10 de diciembre de 2019, 21:07:48
EL DIMONIÓ


Variaciones Goldberg

Por Josep Maria Aguiló

No, no se han equivocado de sección. A pesar del título del artículo de hoy, no voy a hablarles de música, sino de fútbol. Si elegí encabezar esta crónica con el nombre de una de las composiciones más famosas de Johann Sebastian Bach es porque un día leí que las «Variaciones Goldberg» es una obra en la que si bien las melodías pueden variar, subyace siempre en ella un tema constante, que en este caso es un aria. Eso es poco más o menos lo que, en términos futbolísticos, le pasa también al Real Mallorca cuando compite lejos de Son Moix.


Así, cuando juega como visitante, el conjunto bermellón es un equipo en el que si bien las circunstancias pueden variar, subyace siempre en él un tema constante, que en este caso es una derrota. Duele decirlo especialmente hoy, porque el equipo de Vicente Moreno jugó este viernes ante el Levante uno de los partidos más completos que ha disputado esta temporada, pero el resultado fue el mismo de las cinco salidas anteriores: regresar a la isla de vacío.

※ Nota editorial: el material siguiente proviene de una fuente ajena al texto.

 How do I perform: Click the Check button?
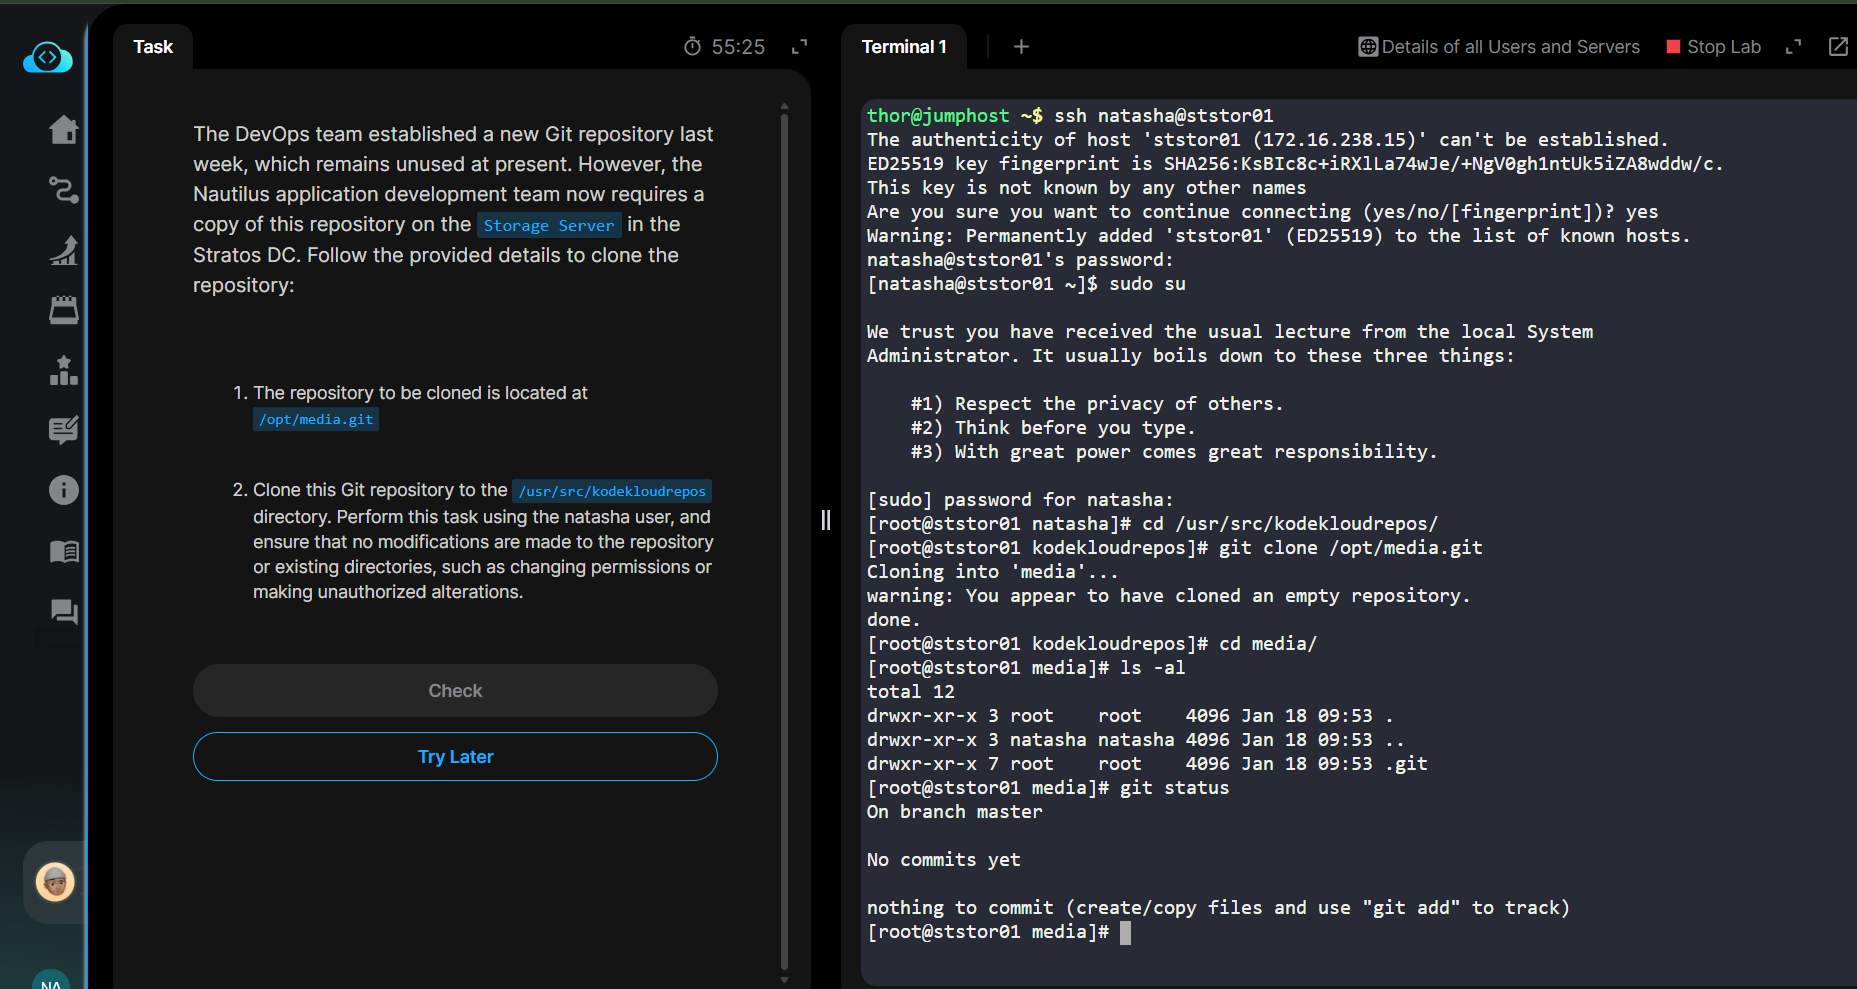click(455, 691)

El Mallorca jugó, una vez más, una buena primera parte, sin apenas conceder ocasiones al adversario. Además, se pudo haber adelantado en el marcador gracias a un buen cabezazo de Ante Budimir, que el portero del Levante, Aitor Fernández, evitó que acabase en gol. Desafortunadamente, quien se acabaría avanzando sería el equipo granota. Al poco de iniciarse el segundo tiempo, Jorge Miramón dio un pase perfecto a Roger Martí, que cabeceó la pelota lejos del alcance de Manolo Reina y puso el uno a cero en el electrónico. Hacía falta, una vez más, «Begin the beguine» («Volver a empezar»), que cantaría nuestro Julio Iglesias.

El Mallorca no se vino abajo esta vez y buscó con ahínco la igualada, que obtuvo en el minuto 64 tras una combinación previa perfecta entre Take Kubo y Joan Sastre, que centró sobre la línea para que Dani Rodríguez consiguiera marcar un gran gol y lograra nivelar el encuentro. Parecía, pues, que el guión iba a ser esta vez algo distinto. Pero cuando empezábamos a ilusionarnos y a pensar que el partido podría acabar quizás con empate a uno, el delantero azulgrana Rubén Rochina disparó un zurdazo casi desde el comedor o la sala de estar de su casa que logró batir a Reina. Aun así, en el último suspiro pudo empatar Abdón Prats, pero su remate fue repelido por el larguero.

Este viernes lo hicimos casi todo bien para puntuar en el Ciutat de València y sin embargo no lo conseguimos. Cada vez que perdemos fuera me pregunto, como la gran banda de pop británica Bronski Beat, «Why?» («¿Por qué?»), pero de momento no he conseguido encontrar aún una respuesta.